De toename van geweld staat volgens Birger op gespannen voet met de middelen en bevoegdheden waarover zij beschikken om het werk goed uit te voeren. Birger zegt daarover in het AD: “Wat onze mensen meemaken is bepaalt niet gering. Mensen met messen, vuurwapens soms, we komen alles tegen.”
NS terughoudend
Tot nu toe was de NS altijd terughoudend over de inzet van een wapenstok. Birger: “Een belangrijk argument voor de wapenstok bij onze mensen is: ze staan er vaak alleen voor.
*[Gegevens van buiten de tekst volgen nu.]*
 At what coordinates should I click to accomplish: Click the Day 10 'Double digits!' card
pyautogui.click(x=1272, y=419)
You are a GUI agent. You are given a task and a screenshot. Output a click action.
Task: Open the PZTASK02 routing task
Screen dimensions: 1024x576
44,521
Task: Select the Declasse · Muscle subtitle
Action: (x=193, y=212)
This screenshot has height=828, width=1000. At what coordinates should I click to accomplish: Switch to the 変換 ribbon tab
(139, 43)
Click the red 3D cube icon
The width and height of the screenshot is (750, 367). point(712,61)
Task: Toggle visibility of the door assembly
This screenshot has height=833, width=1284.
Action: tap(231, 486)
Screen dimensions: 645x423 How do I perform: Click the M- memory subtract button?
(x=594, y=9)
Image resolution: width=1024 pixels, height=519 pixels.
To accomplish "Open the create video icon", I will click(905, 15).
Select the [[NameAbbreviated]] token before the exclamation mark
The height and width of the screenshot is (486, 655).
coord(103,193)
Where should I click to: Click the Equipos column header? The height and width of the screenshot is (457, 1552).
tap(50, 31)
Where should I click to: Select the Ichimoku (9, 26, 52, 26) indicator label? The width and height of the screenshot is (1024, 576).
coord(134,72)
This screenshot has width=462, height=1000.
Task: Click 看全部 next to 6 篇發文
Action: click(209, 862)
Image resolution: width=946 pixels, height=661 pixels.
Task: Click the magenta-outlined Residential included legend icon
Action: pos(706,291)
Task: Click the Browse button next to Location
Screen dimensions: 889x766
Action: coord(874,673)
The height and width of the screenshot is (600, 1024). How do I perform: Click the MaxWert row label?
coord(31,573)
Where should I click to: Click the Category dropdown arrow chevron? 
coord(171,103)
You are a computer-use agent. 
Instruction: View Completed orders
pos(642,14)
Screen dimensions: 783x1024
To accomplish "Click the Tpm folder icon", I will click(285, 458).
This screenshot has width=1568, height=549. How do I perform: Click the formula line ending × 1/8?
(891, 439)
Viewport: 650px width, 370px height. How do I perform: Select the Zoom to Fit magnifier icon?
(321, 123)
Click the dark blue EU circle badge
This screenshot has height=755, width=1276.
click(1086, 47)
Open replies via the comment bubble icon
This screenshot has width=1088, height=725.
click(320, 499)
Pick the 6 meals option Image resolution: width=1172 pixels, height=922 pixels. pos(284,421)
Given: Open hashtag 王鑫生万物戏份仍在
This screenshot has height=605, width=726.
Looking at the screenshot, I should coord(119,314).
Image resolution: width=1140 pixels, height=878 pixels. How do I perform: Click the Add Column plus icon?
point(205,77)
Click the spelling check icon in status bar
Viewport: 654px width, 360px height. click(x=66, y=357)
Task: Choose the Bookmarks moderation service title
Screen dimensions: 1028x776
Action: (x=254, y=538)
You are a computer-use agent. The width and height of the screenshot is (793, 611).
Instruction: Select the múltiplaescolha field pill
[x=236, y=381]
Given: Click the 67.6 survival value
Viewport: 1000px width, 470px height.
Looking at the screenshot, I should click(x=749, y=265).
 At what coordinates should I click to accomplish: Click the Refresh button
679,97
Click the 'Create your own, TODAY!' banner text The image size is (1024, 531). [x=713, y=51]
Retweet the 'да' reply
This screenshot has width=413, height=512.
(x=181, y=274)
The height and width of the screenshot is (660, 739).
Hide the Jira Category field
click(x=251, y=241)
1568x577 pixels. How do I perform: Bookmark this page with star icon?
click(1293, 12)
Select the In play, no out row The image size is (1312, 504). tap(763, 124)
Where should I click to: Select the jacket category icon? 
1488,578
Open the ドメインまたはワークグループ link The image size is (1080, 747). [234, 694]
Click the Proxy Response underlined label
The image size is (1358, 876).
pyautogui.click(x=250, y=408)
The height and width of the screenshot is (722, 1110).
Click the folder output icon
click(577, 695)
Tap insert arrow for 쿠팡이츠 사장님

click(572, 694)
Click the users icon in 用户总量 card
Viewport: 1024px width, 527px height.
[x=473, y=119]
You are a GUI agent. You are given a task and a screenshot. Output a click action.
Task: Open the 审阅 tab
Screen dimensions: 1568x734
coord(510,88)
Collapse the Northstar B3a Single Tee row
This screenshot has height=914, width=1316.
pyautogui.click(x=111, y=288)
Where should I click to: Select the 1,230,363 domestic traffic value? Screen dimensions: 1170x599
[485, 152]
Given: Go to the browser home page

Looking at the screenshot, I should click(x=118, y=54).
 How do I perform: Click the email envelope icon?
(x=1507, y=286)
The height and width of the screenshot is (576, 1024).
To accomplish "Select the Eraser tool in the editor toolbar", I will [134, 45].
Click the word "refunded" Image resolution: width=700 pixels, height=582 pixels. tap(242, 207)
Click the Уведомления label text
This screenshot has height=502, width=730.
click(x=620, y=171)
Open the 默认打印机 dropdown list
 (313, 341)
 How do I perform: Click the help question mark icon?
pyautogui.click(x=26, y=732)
Op Utrecht CS is het heel druk, maar we hebben ook afgelegen stations waar het lang duurt voordat de politie er is. Als iemand zich dan niet kan legitimeren en je moet een half uur wachten voordat er een agent is, kun je je voorstellen dat de spanning per minuut toeneemt.”
Meer bevoegdheden
De NS wil naast de proef met de wapenstok, ook meer bevoegdheden voor haar veiligheidsmedewerkers. Het gaat dan om toegang tot het Rijbewijsregister en andere (politie)systemen, zodat ze zelfstandig, zonder politieassistentie, de identiteit van een reiziger kunnen vaststellen.
Toekenning aanvraag
Justis van het ministerie van Justitie en Veiligheid bepaalt of de aanvraag wordt toegekend. De wettelijke beslistermijn op een aanvraag bedraagt 13 weken. Bij positief besluit wordt de proef begeleid en geëvalueerd door een extern onderzoeksbureau.
De exacte opzet van de proef wordt nog nader bepaald en in overleg met het onderzoeksbureau en andere betrokken partijen.